# Customers segmentation

**Las Wagones** is a company selling IT equipment , from small consumable items to large printers. Las Wagones has identified 4 customers segments noted _A, B, C and D_. These segments have been identified by the Sales department based on a study of the historical buying behavior of the customers. The Marketing department is very interested in understanding who are the customers inside these segments at an early stage. They ordered you for a study. This study aims at understanding what are these 4 segments.

In [1]:
# Load the nbresult package to be able to save your results 
from nbresult import ChallengeResult

## Data collection (9.5%)

### Loading data from the database

Download the `customers.sqlite` database from this [URL](https://wagon-public-datasets.s3.amazonaws.com/certification_paris_2021Q1/customers.sqlite) and store it inside the `db` folder:

In [2]:
!curl https://wagon-public-datasets.s3.amazonaws.com/certification_paris_2021Q1/customers.sqlite >> db/customers.sqlite

  % Total    % Received % Xferd  Average Speed   Time    Time     Time  Current
                                 Dload  Upload   Total   Spent    Left  Speed
100  608k  100  608k    0     0   797k      0 --:--:-- --:--:-- --:--:--  796k


#### Database schema

**📝 Open the `db/customers.sqlite` from your favorite SQL client and draw the database schema on the [schema editor](https://kitt.lewagon.com/db) on Kitt. Save the schema as `customers.xml` in the `db` folder.**

#### Querying the data

We want to get the following information about **all** the 8068 customers from the database:
- `id`: the unique identifier of the customer
- `gender`: customer's gender
- `married`: whether or not the customer has ever been married
- `age`: customer's age
- `graduated`: whether or not the customer has a degree
- `score`: customer's spending score (first order)
- `family_size`: the number of members of the customer's family, including the customer
- `profession`: customer's profession
- `work_experience`: customer's work experience in years
- `segment`: the segment the customer belongs to

**📝 Write the SQL query you need to fetch the data. Save it as a `str` in the `query` variable.**

In [3]:
query = '''
SELECT c.id
       ,c.gender
       ,c.married
       ,c.age
       ,c.graduated
       ,c.score
       ,COUNT(r.id) + 1 AS family_size
       ,p.category AS profession
       ,e.duration AS work_experience
       ,c.segment
FROM customers c
LEFT JOIN relatives r ON r.customer_id  = c.id 
LEFT JOIN experiences e ON e.customer_id = c.id 
LEFT JOIN professions p ON p.id = e.profession_id
GROUP BY c.id
'''

**📝 Connect to the database, execute the query and store the results into a `DataFrame` named `data`. Display the 10 first rows and the shape of the dataset.**

In [4]:
import sqlite3
import pandas as pd

# Connect to the database
conn = sqlite3.connect('db/customers.sqlite')
c = conn.cursor()

# Execute the query
c.execute(query)
rows = c.fetchall()

# Store results in a DataFrame named data
df_columns = ["id"
       ,"gender"
       ,"married"
       ,"age"
       ,"graduated"
       ,"score"
       ,"family_size"
       ,"profession"
       ,"work_experience"
       ,"segment"]
data = pd.DataFrame(rows, columns=query_columns)
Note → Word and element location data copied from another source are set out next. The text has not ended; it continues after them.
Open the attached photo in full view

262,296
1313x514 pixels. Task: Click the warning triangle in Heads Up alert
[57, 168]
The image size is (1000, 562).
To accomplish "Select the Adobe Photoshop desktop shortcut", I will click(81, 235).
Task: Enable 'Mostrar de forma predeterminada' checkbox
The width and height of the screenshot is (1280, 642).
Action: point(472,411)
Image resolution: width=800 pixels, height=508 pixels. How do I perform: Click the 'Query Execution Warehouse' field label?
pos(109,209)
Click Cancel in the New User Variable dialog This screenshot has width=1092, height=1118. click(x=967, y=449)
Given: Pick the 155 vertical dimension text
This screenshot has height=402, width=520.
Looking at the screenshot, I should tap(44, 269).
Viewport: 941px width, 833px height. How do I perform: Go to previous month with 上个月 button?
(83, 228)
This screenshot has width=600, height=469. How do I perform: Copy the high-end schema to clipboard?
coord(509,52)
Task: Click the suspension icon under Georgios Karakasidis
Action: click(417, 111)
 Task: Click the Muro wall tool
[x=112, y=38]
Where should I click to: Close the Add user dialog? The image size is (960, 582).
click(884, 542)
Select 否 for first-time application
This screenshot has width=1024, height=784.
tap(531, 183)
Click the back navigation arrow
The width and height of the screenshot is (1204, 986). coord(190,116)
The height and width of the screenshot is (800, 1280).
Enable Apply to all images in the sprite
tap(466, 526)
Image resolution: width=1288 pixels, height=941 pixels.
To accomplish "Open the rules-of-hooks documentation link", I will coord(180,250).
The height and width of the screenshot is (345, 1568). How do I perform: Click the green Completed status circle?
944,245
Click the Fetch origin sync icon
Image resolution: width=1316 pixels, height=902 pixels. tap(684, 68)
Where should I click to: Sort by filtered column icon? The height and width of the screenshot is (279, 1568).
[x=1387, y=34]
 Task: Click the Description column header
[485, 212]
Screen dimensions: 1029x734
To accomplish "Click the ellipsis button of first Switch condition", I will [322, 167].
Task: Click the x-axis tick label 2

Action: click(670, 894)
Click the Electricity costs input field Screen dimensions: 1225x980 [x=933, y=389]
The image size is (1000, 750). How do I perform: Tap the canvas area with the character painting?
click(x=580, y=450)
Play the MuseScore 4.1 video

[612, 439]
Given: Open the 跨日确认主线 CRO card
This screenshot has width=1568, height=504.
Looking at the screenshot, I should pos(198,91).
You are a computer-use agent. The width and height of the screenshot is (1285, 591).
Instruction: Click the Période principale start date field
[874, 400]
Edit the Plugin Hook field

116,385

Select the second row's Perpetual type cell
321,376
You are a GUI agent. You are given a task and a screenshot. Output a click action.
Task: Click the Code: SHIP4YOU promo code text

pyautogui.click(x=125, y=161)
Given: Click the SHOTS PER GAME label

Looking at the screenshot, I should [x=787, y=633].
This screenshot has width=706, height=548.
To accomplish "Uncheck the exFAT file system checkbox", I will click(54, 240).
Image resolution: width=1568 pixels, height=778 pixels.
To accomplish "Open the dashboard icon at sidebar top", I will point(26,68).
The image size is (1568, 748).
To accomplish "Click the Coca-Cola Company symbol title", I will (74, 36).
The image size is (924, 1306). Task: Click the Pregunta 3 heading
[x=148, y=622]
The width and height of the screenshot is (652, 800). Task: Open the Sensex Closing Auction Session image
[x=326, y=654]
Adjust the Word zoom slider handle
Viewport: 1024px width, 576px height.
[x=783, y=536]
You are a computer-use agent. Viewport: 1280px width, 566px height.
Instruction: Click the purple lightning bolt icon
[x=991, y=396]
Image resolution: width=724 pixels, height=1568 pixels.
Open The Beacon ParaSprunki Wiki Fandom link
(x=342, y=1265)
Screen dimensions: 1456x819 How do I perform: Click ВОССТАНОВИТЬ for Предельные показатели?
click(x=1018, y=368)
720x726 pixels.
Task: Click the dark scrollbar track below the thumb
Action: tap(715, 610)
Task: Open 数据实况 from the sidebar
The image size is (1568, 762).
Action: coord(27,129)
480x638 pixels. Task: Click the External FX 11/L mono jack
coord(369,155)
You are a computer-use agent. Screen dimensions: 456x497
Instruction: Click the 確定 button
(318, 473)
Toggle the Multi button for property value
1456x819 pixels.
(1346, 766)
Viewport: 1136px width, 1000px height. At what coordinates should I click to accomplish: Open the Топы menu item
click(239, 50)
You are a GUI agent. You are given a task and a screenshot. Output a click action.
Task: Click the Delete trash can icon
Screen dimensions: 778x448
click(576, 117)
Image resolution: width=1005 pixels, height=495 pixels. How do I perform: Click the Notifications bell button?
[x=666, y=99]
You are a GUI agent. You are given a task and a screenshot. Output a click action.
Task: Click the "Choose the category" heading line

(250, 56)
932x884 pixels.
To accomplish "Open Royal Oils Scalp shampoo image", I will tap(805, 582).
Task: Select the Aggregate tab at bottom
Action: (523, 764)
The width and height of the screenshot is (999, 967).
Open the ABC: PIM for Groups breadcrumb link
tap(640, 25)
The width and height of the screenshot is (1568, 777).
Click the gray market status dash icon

NameError: name 'query_columns' is not defined

In [None]:
# Display the first 10 rows
data.head(10)

In [None]:
# Display the shape of the dataset
data.shape

#### 💾 Save your results

Run the following cell to save your results.

In [None]:
ChallengeResult('sql', query=query).write()

### Loading data from a CSV file

**📝 Load the data from this [URL](https://wagon-public-datasets.s3.amazonaws.com/certification_paris_2021Q1/customers.csv) inside a `DataFrame` named `customers`.** 

Also, you can download the dataset into the `data` directory.

In [None]:
customers = pd.read_csv('data/customers.csv')
customers.head()

**💾 Save your results**

Run the following cell to save your results.

In [None]:
ChallengeResult('csv', data=customers).write()

## Data consulting challenge (33%)

### Data analysis & presentation

> Who are the customers composing the 4 segments? 

Based on the analysis of the `customers` dataset, prepare a slides deck to present your conclusions to the Marketing manager Debrah. The presentation must contain **5 slides maximum** (including the title slide). Feel free to choose the slide app of your choice.

ℹ️ Debrah is in fond of illustrations and statistics!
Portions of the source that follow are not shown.